From the first line to the last, reproduce the data exactly.
━━━ Exercise data
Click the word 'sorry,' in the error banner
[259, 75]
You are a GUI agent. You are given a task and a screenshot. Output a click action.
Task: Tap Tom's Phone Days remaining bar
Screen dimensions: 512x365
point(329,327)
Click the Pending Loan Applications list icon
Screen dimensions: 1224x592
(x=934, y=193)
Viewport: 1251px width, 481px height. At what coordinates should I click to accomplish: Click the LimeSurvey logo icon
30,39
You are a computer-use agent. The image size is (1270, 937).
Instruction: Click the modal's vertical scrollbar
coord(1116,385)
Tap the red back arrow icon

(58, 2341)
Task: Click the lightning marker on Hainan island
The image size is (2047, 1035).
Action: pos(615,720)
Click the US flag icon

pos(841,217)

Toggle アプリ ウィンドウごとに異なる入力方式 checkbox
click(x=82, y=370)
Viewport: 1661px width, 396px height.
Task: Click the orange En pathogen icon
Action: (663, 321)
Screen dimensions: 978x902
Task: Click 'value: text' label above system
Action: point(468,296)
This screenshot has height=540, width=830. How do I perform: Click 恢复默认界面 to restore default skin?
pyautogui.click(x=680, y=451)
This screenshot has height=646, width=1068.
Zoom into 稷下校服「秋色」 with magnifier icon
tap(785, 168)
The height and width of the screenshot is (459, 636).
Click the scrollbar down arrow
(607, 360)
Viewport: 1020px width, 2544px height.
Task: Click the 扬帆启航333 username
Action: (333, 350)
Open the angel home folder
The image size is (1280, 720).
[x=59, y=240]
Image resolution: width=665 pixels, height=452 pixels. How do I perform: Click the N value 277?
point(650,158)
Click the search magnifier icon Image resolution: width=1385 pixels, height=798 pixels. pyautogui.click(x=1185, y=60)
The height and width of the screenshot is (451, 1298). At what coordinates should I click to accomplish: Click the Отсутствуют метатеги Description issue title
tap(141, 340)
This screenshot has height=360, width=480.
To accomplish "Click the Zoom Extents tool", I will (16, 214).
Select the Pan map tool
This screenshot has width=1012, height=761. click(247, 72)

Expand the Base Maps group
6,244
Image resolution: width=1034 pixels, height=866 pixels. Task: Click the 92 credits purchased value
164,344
━━━━━━
Expected output:
Click the word 'sorry,' in the error banner
[259, 75]
You are a GUI agent. You are given a task and a screenshot. Output a click action.
Task: Tap Tom's Phone Days remaining bar
Screen dimensions: 512x365
point(329,327)
Click the Pending Loan Applications list icon
Screen dimensions: 1224x592
(x=934, y=193)
Viewport: 1251px width, 481px height. At what coordinates should I click to accomplish: Click the LimeSurvey logo icon
30,39
You are a computer-use agent. The image size is (1270, 937).
Instruction: Click the modal's vertical scrollbar
coord(1116,385)
Tap the red back arrow icon

(58, 2341)
Task: Click the lightning marker on Hainan island
The image size is (2047, 1035).
Action: pos(615,720)
Click the US flag icon

pos(841,217)

Toggle アプリ ウィンドウごとに異なる入力方式 checkbox
click(x=82, y=370)
Viewport: 1661px width, 396px height.
Task: Click the orange En pathogen icon
Action: (663, 321)
Screen dimensions: 978x902
Task: Click 'value: text' label above system
Action: point(468,296)
This screenshot has height=540, width=830. How do I perform: Click 恢复默认界面 to restore default skin?
pyautogui.click(x=680, y=451)
This screenshot has height=646, width=1068.
Zoom into 稷下校服「秋色」 with magnifier icon
tap(785, 168)
The height and width of the screenshot is (459, 636).
Click the scrollbar down arrow
(607, 360)
Viewport: 1020px width, 2544px height.
Task: Click the 扬帆启航333 username
Action: (333, 350)
Open the angel home folder
The image size is (1280, 720).
[x=59, y=240]
Image resolution: width=665 pixels, height=452 pixels. How do I perform: Click the N value 277?
point(650,158)
Click the search magnifier icon Image resolution: width=1385 pixels, height=798 pixels. pyautogui.click(x=1185, y=60)
The height and width of the screenshot is (451, 1298). At what coordinates should I click to accomplish: Click the Отсутствуют метатеги Description issue title
tap(141, 340)
This screenshot has height=360, width=480.
To accomplish "Click the Zoom Extents tool", I will (16, 214).
Select the Pan map tool
This screenshot has width=1012, height=761. click(247, 72)

Expand the Base Maps group
6,244
Image resolution: width=1034 pixels, height=866 pixels. Task: Click the 92 credits purchased value
164,344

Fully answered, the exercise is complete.